Re: [Sender Address Forgery]Re: [Sender Address Forgery]Re: [HACKERS] path toward faster partition pruning

From: Amit Langote <amitlangote09(at)gmail(dot)com>
To: David Rowley <david(dot)rowley(at)2ndquadrant(dot)com>
Cc: Amit Langote <Langote_Amit_f8(at)lab(dot)ntt(dot)co(dot)jp>, Kyotaro HORIGUCHI <horiguchi(dot)kyotaro(at)lab(dot)ntt(dot)co(dot)jp>, Rajkumar Raghuwanshi <rajkumar(dot)raghuwanshi(at)enterprisedb(dot)com>, Robert Haas <robertmhaas(at)gmail(dot)com>, Dilip Kumar <dilipbalaut(at)gmail(dot)com>, Beena Emerson <memissemerson(at)gmail(dot)com>, PostgreSQL-development <pgsql-hackers(at)postgresql(dot)org>
Subject: Re: [Sender Address Forgery]Re: [Sender Address Forgery]Re: [HACKERS] path toward faster partition pruning
Date: 2018-01-17 06:14:01
Message-ID: CA+HiwqHOMt-8+gtNJxEmdNVWH8VJieZK9gov21_MqiLRU_DcZw@mail.gmail.com
Views: Raw Message | Whole Thread | Download mbox | Resend email
Thread:
Lists: pgsql-hackers

Hi David.

On Wed, Jan 17, 2018 at 12:32 PM, David Rowley
<david(dot)rowley(at)2ndquadrant(dot)com> wrote:
> On 16 January 2018 at 21:08, Amit Langote <Langote_Amit_f8(at)lab(dot)ntt(dot)co(dot)jp> wrote:
>> On 2018/01/12 12:30, David Rowley wrote:
>>> 8. The code in get_partitions_from_ne_clauses() does perform quite a
>>> few nested loops.

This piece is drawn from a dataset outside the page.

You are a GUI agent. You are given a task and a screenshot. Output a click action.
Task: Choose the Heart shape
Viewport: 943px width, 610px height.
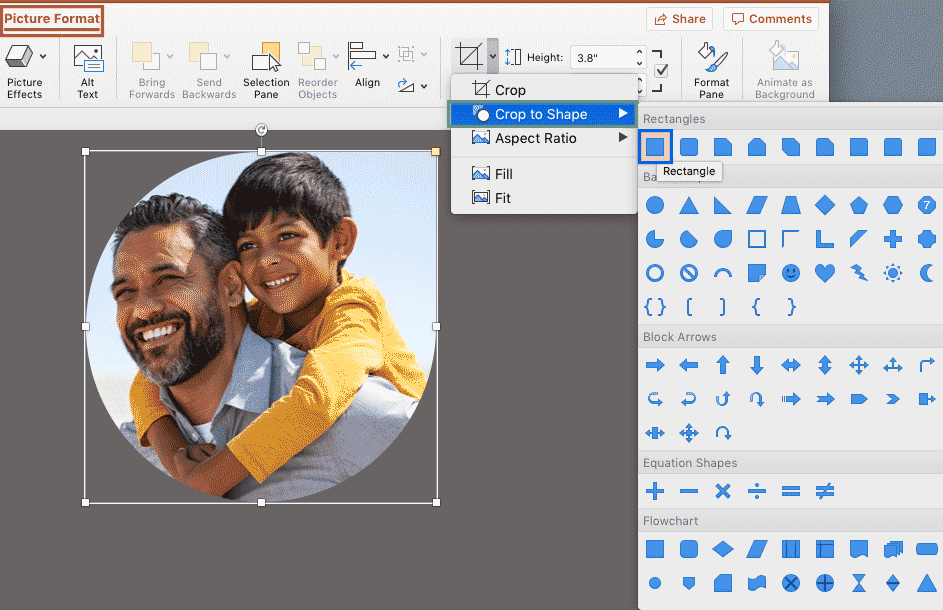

I think a more simple way to would be to track the
>>> offsets you've seen in a Bitmapset. This would save you having to
>>> check for duplicates, as an offset can only contain a single datum.
>>> You'd just need to build a couple of arrays after that, one to sum up
>>> the offsets found per partition, and one for the total datums allowed
>>> in the partition. If the numbers match then you can remove the
>>> partition.
>>>
>>> I've written this and attached it to this email. It saves about 50
>>> lines of code and should perform much better for complex cases, for
>>> example, a large NOT IN list. This also implements #6.
>>
>> I liked your patch, so incorporated it, except, I feel slightly
>> uncomfortable about the new name that you chose for the function because
>> it sounds a bit generic.
>
> You're right. I only renamed it because I inverted the meaning of the
> function in the patch. It no longer did
> "get_partitions_from_ne_clauses", it did the opposite and give the
> partitions which can't match. Please feel free to think of a new
> better name. Is "get_partitions_excluded_by_ne_clauses" too long?
>
>>> I think you quite often use "the same" to mean "it". Can you change that?
>>
>> I guess that's just one of my many odd habits when writing English, all of
>> which I'm trying to get rid of, but apparently with limited success. Must
>> try harder. :)
>
> Oops, on re-reading that it sounded as though I was asking you to
> change some habit, but I just meant the comments. I understand there
> will be places that use English where that's normal. It's just I don't
> recall seeing that in PostgreSQL code before.

No worries, I too slightly misread what you'd said.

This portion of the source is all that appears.